### Activity:
Pictures are to be left out; every line from the one that holds "Viewport: 649px width, 604px" to the end of the data is to be retyped exactly.

Saved data entries
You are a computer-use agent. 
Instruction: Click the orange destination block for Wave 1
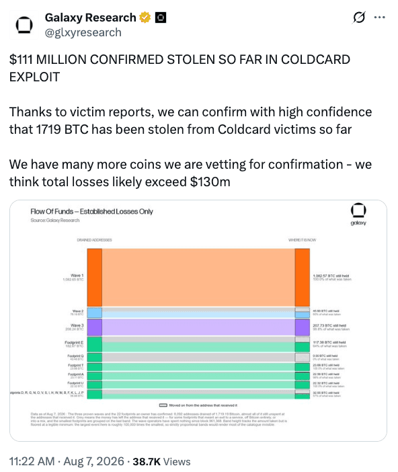pos(303,278)
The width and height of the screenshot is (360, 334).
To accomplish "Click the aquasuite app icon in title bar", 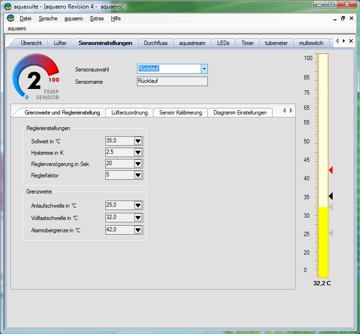I will 7,6.
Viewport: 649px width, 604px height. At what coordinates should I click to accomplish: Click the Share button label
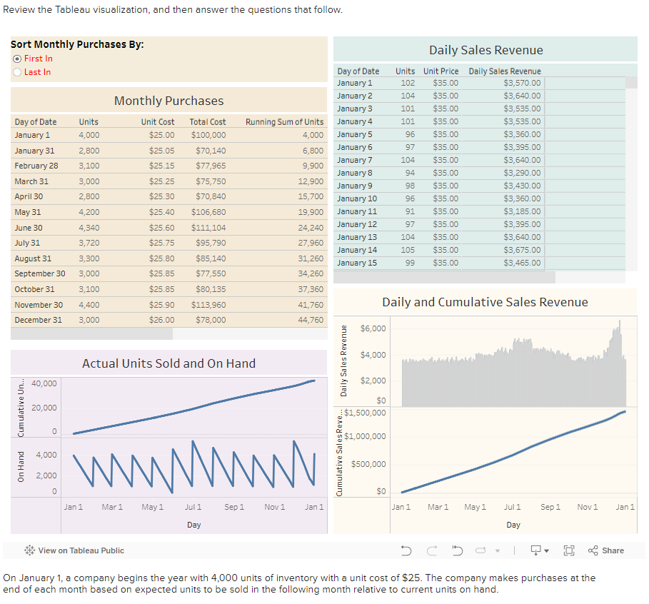point(615,550)
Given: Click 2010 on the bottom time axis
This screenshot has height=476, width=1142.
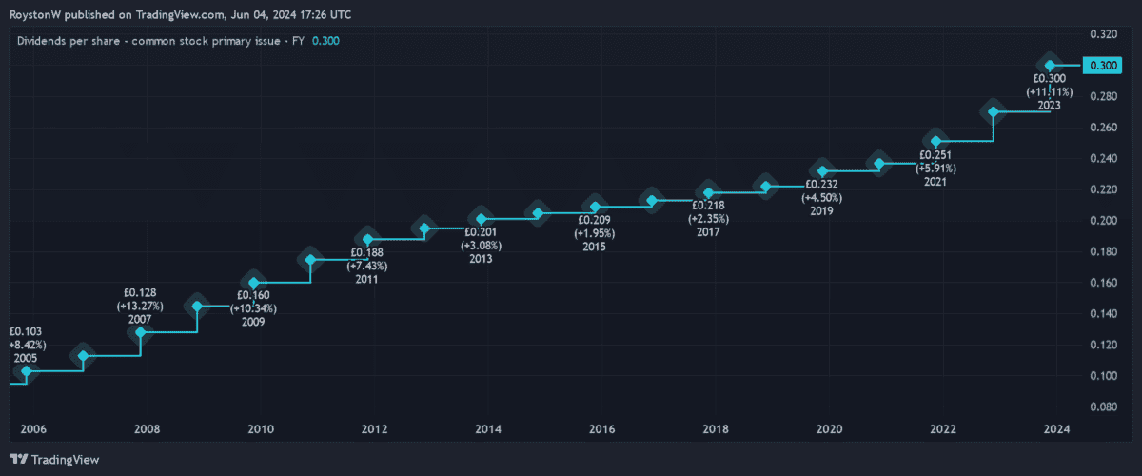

### Task answer:
Viewport: 649px width, 604px height. At what coordinates should I click to accomplish: Click the Share button label
point(615,550)
Given: Click 2010 on the bottom time axis
This screenshot has height=476, width=1142.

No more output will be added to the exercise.